Try it
Send back exactly the lines from the opening line of the records below through the one with "Task: Expand the Semua kategori dropdown".

[Dataset entries]
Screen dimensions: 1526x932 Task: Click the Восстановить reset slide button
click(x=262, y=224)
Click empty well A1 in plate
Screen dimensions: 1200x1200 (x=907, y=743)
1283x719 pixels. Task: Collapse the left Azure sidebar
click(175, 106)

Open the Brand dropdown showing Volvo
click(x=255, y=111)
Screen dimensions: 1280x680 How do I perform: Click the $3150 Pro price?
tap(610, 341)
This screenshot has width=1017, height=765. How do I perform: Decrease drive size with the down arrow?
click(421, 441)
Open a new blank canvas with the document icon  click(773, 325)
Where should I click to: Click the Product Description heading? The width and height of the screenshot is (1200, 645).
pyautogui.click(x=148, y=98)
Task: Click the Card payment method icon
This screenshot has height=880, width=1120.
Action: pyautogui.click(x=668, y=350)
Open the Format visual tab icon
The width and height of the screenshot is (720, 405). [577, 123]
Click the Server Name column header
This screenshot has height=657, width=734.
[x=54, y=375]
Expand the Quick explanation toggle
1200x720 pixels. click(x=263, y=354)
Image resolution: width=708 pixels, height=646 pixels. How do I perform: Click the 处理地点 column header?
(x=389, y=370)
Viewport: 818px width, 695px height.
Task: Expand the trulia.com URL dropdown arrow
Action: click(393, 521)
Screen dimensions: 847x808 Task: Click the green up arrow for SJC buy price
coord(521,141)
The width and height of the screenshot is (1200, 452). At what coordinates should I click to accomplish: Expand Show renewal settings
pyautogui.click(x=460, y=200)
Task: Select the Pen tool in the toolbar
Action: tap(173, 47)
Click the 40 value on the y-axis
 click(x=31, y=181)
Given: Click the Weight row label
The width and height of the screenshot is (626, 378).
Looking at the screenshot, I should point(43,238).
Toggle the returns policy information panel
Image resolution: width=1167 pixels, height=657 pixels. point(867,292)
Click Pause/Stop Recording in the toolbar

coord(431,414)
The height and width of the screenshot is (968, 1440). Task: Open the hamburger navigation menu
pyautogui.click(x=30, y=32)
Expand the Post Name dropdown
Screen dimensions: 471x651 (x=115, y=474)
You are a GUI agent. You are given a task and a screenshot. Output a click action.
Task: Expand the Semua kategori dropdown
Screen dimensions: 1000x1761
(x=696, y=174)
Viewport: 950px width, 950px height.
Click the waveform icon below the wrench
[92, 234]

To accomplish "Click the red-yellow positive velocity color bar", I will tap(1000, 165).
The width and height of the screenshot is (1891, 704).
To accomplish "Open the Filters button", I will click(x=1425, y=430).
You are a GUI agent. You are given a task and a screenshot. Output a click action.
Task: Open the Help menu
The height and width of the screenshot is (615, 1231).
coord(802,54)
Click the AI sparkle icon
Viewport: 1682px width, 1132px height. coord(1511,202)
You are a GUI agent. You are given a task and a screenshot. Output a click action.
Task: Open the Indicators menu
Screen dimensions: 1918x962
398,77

Response
Screen dimensions: 1526x932 Task: Click the Восстановить reset slide button
click(x=262, y=224)
Click empty well A1 in plate
Screen dimensions: 1200x1200 (x=907, y=743)
1283x719 pixels. Task: Collapse the left Azure sidebar
click(175, 106)

Open the Brand dropdown showing Volvo
click(x=255, y=111)
Screen dimensions: 1280x680 How do I perform: Click the $3150 Pro price?
tap(610, 341)
This screenshot has width=1017, height=765. How do I perform: Decrease drive size with the down arrow?
click(421, 441)
Open a new blank canvas with the document icon  click(773, 325)
Where should I click to: Click the Product Description heading? The width and height of the screenshot is (1200, 645).
pyautogui.click(x=148, y=98)
Task: Click the Card payment method icon
This screenshot has height=880, width=1120.
Action: pyautogui.click(x=668, y=350)
Open the Format visual tab icon
The width and height of the screenshot is (720, 405). [577, 123]
Click the Server Name column header
This screenshot has height=657, width=734.
[x=54, y=375]
Expand the Quick explanation toggle
1200x720 pixels. click(x=263, y=354)
Image resolution: width=708 pixels, height=646 pixels. How do I perform: Click the 处理地点 column header?
(x=389, y=370)
Viewport: 818px width, 695px height.
Task: Expand the trulia.com URL dropdown arrow
Action: click(393, 521)
Screen dimensions: 847x808 Task: Click the green up arrow for SJC buy price
coord(521,141)
The width and height of the screenshot is (1200, 452). At what coordinates should I click to accomplish: Expand Show renewal settings
pyautogui.click(x=460, y=200)
Task: Select the Pen tool in the toolbar
Action: tap(173, 47)
Click the 40 value on the y-axis
 click(x=31, y=181)
Given: Click the Weight row label
The width and height of the screenshot is (626, 378).
Looking at the screenshot, I should point(43,238).
Toggle the returns policy information panel
Image resolution: width=1167 pixels, height=657 pixels. point(867,292)
Click Pause/Stop Recording in the toolbar

coord(431,414)
The height and width of the screenshot is (968, 1440). Task: Open the hamburger navigation menu
pyautogui.click(x=30, y=32)
Expand the Post Name dropdown
Screen dimensions: 471x651 (x=115, y=474)
You are a GUI agent. You are given a task and a screenshot. Output a click action.
Task: Expand the Semua kategori dropdown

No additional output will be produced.